De : fir (at) *nospam* grunge.pl (fir)
Groupes : comp.lang.cDate : 05. Nov 2024, 11:42:38
Autres entêtes
Organisation : i2pn2 (i2pn.org)
Message-ID : <6729F69E.5000808@grunge.pl>
References : 1 2 3 4
User-Agent : Mozilla/5.0 (Windows NT 5.1; rv:27.0) Gecko/20100101 Firefox/27.0 SeaMonkey/2.24
David Brown wrote:
On 05/11/2024 10:49, fir wrote:
David Brown wrote:
On 04/11/2024 08:53, fir wrote:
float takes less space and when you keep arrays of floats for sure
float
is better (less spase and uses less memory bandwidth so i guess floats
can be as twice faster in some aspects)
>
>
Certainly if you have a lot of them, then the memory bandwidth and cache
it rate can make floats faster than doubles.
>
but when you do calculations on local variables not floats do the
double is slower?
>
I assume that for the calculations in question, the accuracy and range
of float is enough - otherwise the answer is obviously use doubles.
>
>
This is going to depend on the cpu, the type of instructions, the source
code in question, the compiler and the options. So there is no single
easy answer.
>
You can, as Bonita suggested, look up instruction timing information at
agner.org for the cpu you are using (assuming it's an x86 device) to get
some idea of any fundamental differences in timings. Usually for modern
"big" processors, basic operations such as addition and multiplication
are single cycle or faster (i.e., multiple instructions can be done in
parallel) for float and double. But division, square root, and other
more complex operations can take a lot longer with doubles.
>
Next, consider if you can be using vector or SIMD operations. On some
devices, you can do that with floats but not doubles - and even if you
can use doubles, you can usually run floats at twice the rate.
>
>
In the source code, remember it is very easy to accidentally promote to
double when writing in C. If you want to stick to floats, make sure you
don't use double-precision constants - a missing "f" suffix can change a
whole expression into double calculations. Remember that it takes time
to convert between float and double.
>
>
Then look at your compiler flags - these can make a big difference to
the speed of floating point code. I'm giving gcc flags, because those
are the ones I know - if you are using another compiler, look at the
details of its flags.
>
Obviously you want optimisation enabled if speed is relevant - -O2 is a
good start. Make sure you are optimising for the cpu(s) you are using -
"-march=native" is good for local programs, but you will want something
more specific if the binary needs to run on a variety of machines. The
closer you are to the exact cpu model, the better the code scheduling
and instruction choice can be.
>
Look closely at "-ffast-math" in the gcc manual. If that is suitable
for your code (and it often is), it can make a huge difference to
floating point intensive code. If it is unsuitable because you have
infinities, or need deterministic control of things like associativity,
it will make your results wrong.
>
"-Wdouble-promotion" can be helpful to spot accidental use of doubles in
what you think is a float expression. "-Wfloat-equal" is a good idea,
especially if you are mixing floats and doubles. "-Wfloat-conversion"
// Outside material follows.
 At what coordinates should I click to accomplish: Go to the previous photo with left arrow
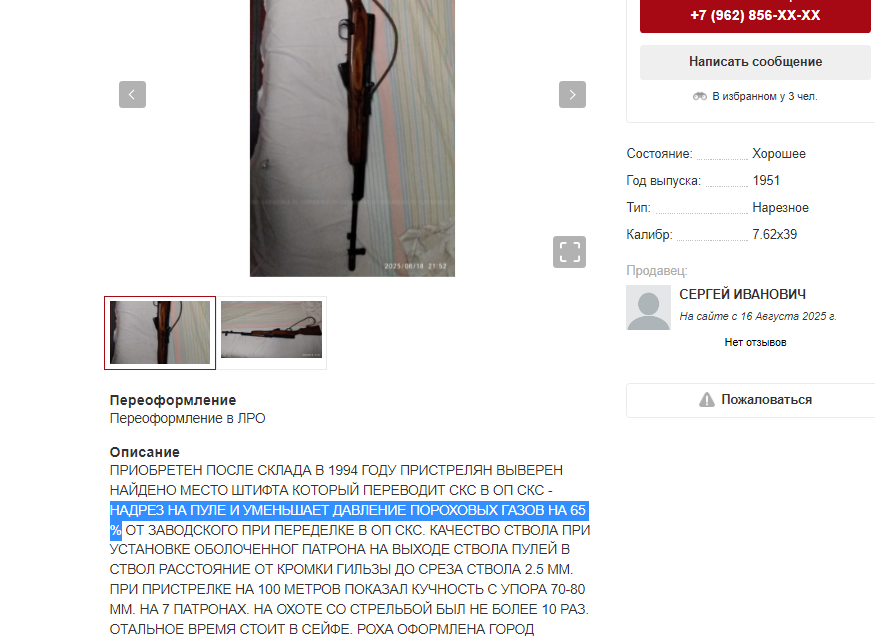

will warn about implicit conversions from doubles to floats (or to
integers).
>
>
>
the code that seem to speeded up a bit when turning float to double is
>
>
I've tried to snip the bits that are important here.
>
inline float distance2d_(float x1, float y1, float x2, float y2)
{
return sqrt((x2-x1)*(x2-x1)+(y2-y1)*(y2-y1));
}
>
>
What happens here depends on what #include files you use. If you have
#include <math.h>, then "sqrt" is defined with doubles. So the
sum-of-squares expression is calculated using floats. Then this sum is
converted to a double (taking an extra instruction or two) before
calling double-precision sqrt. Then it is converting that result back
to float to return it.
>
If you have "#include <tgmath.h>", then "sqrt" here will be done as
float sqrtf, rather than double. But the library version of sqrtf()
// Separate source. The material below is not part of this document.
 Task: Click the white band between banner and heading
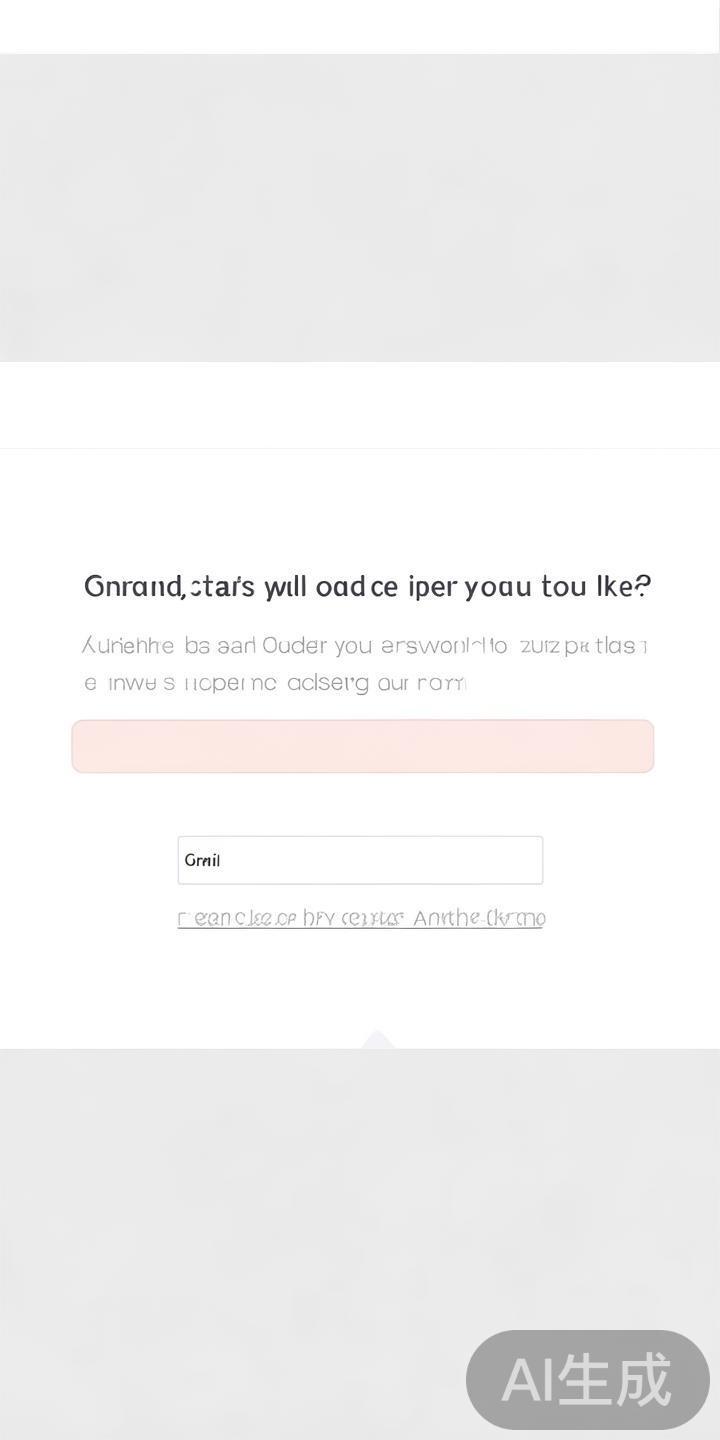(x=360, y=405)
might actually call sqrt (double). If you want to be sure, be explicit
with sqrtf().
>
And on many platforms, sqrt (float or double) uses a library function
for full IEEE compatibility. With "-ffast-math", you are telling the
compiler you promise that the operand for "sqrt" will be "nice", and it
can use a single hardware sqrt instruction. This will likely be a lot
faster, especially if the float version is used. (Disclaimer - I
haven't looked at this on modern x86 targets. Check yourself - I
recommend putting your code into godbolt.org and examining the assembly.)
>
>
In the code that uses this function, you are starting with integer types
that need to be converted to float to pass to the distance function, and
the result of the call is used in a float expression before being
converted to double.
>
In short, it is a complete mess of conversions. And unless you are
using something like gcc's "-ffast-math" to say "don't worry about the
minor details of IEEE, optimise akin to integer arithmetic", then the
compiler has to generate all these back-and-forth conversions.
>
>
Being consistent in your types is going to improve things, whether you
use floats or doubles. You might even be better off using integer
arithmetic in some points.
>
>
//fere below was float ->
double p = (R - distance2d_(x,y,point[i].x,point[i].y));
>
>
well that interesting..especially i was unaware of this sqrtf i will see a bit later
as to -fast-math i dont noticed the difference though i was not testing it besides simple sight.. i used it back years then but later i disabled it as i get some bug in one code which was afair caused by that
(im not sure though, today i rarely code at all so im not to much fresh to various test)
in fact i could more hardy optimise it just by building table with that
fading circle of size 45x45 and do a look up there (back then i was doing a big doze of thsi level optimisations, but after all i know it is to do on final stage of app as it generally makes harder to work on it at live and test various changes, but as final stage its generally worth if something runs 30-50% faster)